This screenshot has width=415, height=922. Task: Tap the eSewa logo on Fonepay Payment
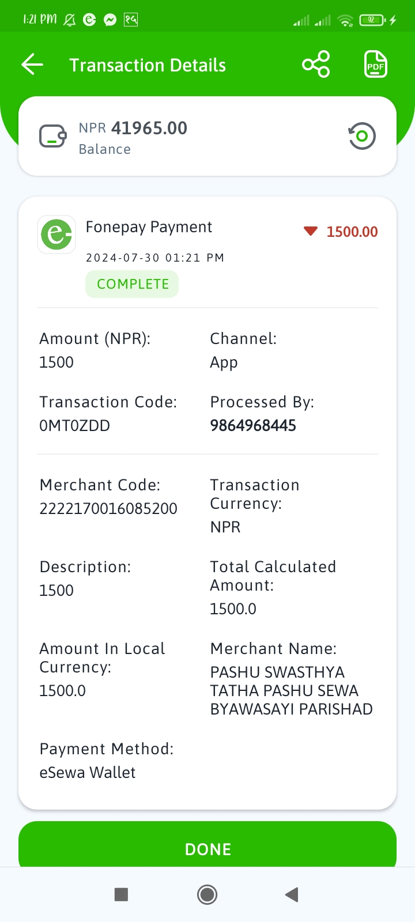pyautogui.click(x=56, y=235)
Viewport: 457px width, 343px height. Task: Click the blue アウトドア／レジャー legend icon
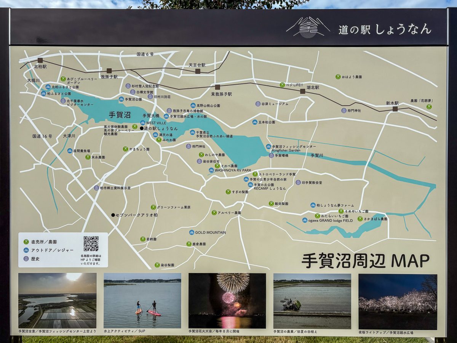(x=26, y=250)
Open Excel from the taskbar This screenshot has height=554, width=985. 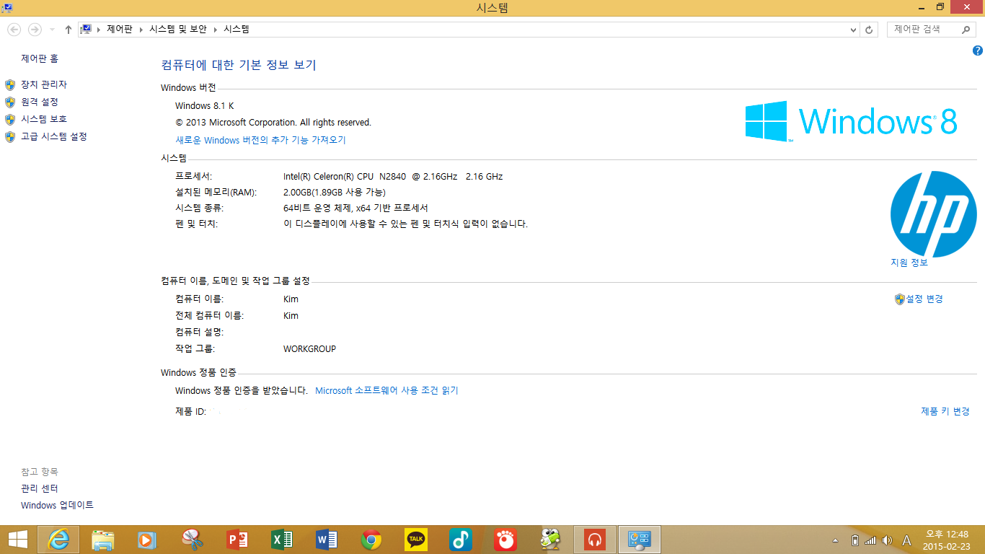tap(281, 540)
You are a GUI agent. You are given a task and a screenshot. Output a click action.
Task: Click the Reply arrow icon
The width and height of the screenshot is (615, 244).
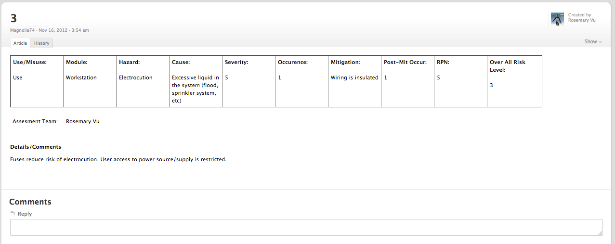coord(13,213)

| TASK DIRECTIONS |
Only the lines from the line with "The width and" through the closing line of the data, both included, should be set down, exactly as written and without pictures.

| THE ANSWER |
The width and height of the screenshot is (615, 244).
coord(13,213)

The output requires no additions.